> _WHAT IS EXPECTED_: Copy out the records verbatim, starting at the line that contains "Given: Show the Slots category" and ending at the last line of the records.

> _INFORMATION SUPPLIED_:

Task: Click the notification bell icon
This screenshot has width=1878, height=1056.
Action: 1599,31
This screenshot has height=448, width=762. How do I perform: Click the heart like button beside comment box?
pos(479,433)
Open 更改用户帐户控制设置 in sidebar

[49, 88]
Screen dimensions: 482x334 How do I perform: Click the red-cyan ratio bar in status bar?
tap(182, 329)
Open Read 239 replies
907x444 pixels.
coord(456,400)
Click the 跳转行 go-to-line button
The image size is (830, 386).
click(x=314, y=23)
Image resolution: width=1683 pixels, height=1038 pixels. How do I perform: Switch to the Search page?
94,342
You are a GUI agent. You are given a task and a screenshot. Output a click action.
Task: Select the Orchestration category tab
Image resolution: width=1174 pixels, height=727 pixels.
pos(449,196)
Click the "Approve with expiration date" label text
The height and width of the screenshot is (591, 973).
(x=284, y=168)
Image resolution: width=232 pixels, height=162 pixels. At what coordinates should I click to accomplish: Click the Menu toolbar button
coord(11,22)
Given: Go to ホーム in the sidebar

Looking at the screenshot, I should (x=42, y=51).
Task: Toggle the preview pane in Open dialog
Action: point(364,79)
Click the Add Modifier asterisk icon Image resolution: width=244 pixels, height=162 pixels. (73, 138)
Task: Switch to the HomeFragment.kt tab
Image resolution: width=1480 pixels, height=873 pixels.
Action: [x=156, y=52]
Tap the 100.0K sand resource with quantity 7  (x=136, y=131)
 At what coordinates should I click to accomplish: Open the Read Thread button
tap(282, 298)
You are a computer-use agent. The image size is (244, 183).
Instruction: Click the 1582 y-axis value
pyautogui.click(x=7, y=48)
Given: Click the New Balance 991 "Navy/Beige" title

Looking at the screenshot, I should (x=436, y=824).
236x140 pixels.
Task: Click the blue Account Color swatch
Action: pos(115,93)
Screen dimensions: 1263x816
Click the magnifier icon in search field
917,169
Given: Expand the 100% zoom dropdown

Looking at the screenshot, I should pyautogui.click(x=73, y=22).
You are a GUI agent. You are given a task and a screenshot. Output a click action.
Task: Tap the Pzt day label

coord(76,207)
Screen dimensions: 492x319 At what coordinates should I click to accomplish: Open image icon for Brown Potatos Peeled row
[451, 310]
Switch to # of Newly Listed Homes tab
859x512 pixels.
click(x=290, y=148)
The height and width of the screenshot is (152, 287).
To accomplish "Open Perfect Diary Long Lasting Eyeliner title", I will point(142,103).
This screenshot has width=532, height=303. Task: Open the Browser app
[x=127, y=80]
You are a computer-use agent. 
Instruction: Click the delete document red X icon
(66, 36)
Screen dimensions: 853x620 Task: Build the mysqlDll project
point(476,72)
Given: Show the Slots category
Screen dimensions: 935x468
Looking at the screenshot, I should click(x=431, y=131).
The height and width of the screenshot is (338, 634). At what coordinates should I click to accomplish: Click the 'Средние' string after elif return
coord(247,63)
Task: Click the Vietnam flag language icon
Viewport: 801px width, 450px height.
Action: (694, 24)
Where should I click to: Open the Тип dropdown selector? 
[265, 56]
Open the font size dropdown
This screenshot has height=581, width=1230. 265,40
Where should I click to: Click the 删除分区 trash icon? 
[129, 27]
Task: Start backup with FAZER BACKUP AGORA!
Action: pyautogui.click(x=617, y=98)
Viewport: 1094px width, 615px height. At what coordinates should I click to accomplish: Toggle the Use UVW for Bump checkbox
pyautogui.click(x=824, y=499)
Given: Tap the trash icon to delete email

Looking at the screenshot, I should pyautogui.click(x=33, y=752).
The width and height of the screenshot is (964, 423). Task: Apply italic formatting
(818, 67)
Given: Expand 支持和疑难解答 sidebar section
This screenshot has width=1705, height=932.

> _OUTPUT_:
Given: Show the Slots category
Screen dimensions: 935x468
Looking at the screenshot, I should click(x=431, y=131).
The height and width of the screenshot is (338, 634). At what coordinates should I click to accomplish: Click the 'Средние' string after elif return
coord(247,63)
Task: Click the Vietnam flag language icon
Viewport: 801px width, 450px height.
Action: (694, 24)
Where should I click to: Open the Тип dropdown selector? 
[265, 56]
Open the font size dropdown
This screenshot has height=581, width=1230. 265,40
Where should I click to: Click the 删除分区 trash icon? 
[129, 27]
Task: Start backup with FAZER BACKUP AGORA!
Action: pyautogui.click(x=617, y=98)
Viewport: 1094px width, 615px height. At what coordinates should I click to accomplish: Toggle the Use UVW for Bump checkbox
pyautogui.click(x=824, y=499)
Given: Tap the trash icon to delete email

Looking at the screenshot, I should pyautogui.click(x=33, y=752).
The width and height of the screenshot is (964, 423). Task: Apply italic formatting
(818, 67)
Given: Expand 支持和疑难解答 sidebar section
This screenshot has width=1705, height=932.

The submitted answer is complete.